According to the Indiana Department of Transportation, it's lime.

More specifically, it's probably crushed limestone, according to Chris Cash, a manager with the Posey County Co-op. It's similar to crushed gravel, Cash said, and farmers use it to counteract acidity in soil.

Cash also noted the spilled limestone shouldn't be harmful to the roads.

INDOT Southwest spokesman Gary Brian said his agency initially received reports of the spill Friday afternoon. The business that allegedly caused the spill would be taking responsibility for its cleanup, Brian said.

The company's cleanup procedure was cleared with the Indiana Department of Environmental Management and meets their recommendations, he also noted.

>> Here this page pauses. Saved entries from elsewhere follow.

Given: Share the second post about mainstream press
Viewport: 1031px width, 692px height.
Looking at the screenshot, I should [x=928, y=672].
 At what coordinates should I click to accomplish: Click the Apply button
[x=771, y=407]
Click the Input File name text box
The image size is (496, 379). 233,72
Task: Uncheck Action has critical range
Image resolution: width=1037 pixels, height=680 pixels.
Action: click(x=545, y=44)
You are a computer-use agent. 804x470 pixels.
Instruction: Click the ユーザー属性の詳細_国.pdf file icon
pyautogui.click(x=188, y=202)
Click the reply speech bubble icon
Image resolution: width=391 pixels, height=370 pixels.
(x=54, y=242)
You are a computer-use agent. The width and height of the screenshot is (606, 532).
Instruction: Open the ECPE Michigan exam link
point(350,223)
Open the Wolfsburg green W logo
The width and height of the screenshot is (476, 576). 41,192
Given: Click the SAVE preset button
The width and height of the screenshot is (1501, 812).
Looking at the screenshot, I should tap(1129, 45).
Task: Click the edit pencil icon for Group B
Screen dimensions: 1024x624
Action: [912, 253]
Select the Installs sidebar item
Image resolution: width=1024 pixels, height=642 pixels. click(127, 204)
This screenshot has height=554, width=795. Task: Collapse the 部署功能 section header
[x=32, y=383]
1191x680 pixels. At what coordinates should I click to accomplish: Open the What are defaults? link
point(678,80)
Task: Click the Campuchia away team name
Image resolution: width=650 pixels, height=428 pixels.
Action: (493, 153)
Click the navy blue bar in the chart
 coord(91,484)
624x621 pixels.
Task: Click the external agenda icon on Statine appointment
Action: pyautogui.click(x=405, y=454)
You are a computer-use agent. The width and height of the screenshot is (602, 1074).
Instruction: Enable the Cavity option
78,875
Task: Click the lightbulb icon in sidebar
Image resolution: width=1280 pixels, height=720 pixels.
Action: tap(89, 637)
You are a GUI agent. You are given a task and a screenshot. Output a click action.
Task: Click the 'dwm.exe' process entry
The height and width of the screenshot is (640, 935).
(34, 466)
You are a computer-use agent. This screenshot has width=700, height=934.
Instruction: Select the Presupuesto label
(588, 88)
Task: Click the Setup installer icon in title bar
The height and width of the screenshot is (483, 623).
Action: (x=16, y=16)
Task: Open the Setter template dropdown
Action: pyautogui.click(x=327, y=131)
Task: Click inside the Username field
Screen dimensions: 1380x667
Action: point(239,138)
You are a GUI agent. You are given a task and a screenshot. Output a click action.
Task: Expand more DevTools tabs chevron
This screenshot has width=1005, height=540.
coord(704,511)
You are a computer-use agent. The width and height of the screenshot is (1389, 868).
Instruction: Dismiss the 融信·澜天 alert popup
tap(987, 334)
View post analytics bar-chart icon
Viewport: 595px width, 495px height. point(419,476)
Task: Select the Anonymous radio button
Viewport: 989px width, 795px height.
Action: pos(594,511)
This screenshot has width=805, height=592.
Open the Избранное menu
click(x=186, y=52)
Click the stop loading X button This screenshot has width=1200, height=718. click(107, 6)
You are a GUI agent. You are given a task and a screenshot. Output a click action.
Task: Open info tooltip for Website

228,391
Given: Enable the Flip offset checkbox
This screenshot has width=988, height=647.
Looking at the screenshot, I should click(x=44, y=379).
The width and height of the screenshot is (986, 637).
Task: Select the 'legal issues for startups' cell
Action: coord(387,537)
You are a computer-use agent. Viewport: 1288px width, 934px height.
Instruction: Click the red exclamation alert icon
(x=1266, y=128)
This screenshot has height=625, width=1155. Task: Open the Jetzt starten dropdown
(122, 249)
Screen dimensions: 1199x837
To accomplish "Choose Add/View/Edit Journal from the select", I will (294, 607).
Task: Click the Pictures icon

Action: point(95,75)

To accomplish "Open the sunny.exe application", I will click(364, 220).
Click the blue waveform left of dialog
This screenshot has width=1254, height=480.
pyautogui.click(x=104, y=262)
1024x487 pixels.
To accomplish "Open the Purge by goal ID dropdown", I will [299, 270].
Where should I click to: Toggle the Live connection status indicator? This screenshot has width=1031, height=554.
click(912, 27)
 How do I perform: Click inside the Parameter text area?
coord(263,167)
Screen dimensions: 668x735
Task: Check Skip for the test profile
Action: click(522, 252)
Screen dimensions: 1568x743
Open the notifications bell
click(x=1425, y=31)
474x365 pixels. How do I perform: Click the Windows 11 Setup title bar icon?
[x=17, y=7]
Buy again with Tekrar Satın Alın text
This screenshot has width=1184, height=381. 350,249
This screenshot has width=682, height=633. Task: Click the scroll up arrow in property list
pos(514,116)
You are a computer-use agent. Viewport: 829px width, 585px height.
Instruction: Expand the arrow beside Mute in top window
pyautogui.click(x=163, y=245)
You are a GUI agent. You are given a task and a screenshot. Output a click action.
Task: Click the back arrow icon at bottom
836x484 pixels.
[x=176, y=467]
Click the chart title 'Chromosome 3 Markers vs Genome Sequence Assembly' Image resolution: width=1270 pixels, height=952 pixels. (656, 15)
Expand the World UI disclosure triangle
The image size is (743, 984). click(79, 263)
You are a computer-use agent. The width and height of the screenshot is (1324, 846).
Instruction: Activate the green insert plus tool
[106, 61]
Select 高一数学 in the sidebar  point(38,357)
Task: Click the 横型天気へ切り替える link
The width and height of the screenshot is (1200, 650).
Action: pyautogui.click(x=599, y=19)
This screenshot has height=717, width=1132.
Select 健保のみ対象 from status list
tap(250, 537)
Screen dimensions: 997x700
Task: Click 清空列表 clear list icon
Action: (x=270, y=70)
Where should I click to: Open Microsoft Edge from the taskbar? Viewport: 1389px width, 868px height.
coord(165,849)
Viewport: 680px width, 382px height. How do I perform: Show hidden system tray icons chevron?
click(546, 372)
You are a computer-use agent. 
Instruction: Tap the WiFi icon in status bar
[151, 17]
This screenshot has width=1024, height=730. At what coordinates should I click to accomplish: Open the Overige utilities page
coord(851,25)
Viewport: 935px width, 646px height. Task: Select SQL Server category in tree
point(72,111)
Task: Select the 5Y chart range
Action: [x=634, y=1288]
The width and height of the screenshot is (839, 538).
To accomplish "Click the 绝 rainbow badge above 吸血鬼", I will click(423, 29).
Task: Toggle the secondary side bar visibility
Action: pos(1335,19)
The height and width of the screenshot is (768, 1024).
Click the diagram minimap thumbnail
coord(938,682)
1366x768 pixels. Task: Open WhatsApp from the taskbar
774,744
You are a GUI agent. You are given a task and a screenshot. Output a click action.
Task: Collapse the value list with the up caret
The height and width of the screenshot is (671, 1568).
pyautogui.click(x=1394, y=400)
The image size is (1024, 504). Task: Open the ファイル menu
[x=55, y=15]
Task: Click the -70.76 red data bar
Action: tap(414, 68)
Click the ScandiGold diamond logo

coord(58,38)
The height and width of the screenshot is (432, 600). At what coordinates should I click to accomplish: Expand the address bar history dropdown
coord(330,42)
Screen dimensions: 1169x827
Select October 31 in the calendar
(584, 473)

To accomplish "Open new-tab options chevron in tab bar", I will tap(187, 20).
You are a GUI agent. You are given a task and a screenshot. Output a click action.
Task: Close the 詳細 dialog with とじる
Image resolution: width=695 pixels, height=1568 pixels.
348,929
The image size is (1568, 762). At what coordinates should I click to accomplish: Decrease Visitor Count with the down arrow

A spill of what some believe to be limestone is nearing the end of the trail at A.B. Brown Power Plant in Posey County, Ind., Monday evening. A truck is thought to have leaked the substance across three counties – Warrick, Vanderburgh and Posey – while traveling west on Hwy 66.
A spill of what some believe to be limestone is nearing the end of the trail at A.B. Brown Power Plant in Posey County, Ind., Monday evening. A truck is thought to have leaked the substance across three counties – Warrick, Vanderburgh and Posey – while traveling west on Hwy 66.

That company, according to Brian, is Elmer Buchta Trucking; a coal, limestone and aggregate hauler headquartered in Otwell, Indiana.

The Courier & Press called Elmer Buchta Trucking's main office for comment but had not received a response at the time of this writing.

According to the company's website, Elmer Buchta hauls roughly 1,500 loads across the Midwest daily, including transporting coal to utilities. At 550 million tons per year, the company states it's the largest hauler of coal-combustion products in Indiana.

In addition, the company also transports crushed limestone from businesses like Mulzer Crushed Stone Inc. to farms in the Tri-State, Cash said.

"(Mulzer) will hire the people that's transporting a product for us," Cash said. "They actually just dump it (the crushed limestone) out there in the field and we go pick it up in a loader."

A few social media commenters said they'd seen signs of the spillage in parts of Warrick County, including in front of the Alcoa plant in Newburgh, and out near the A.B. Brown Generating Station in Posey County.

A Courier & Press photographer followed the spill's trail, starting at Alcoa, and found it ended at a gate at the power station, which is owned and operated by CenterPoint Energy. That's about 30 miles of highway.

Erin Merris, a spokeswoman with CenterPoint, confirmed that the substance was lime and that it was being transported between the plant and another one of their facilities. She said the lime is used in the plant's "ash pond-closure process."

The plant, which is powered by coal, is expected to be closed by CenterPoint in 2023 and replaced by two natural-gas fueled turbines and a mix of solar-and-wind-generated energy.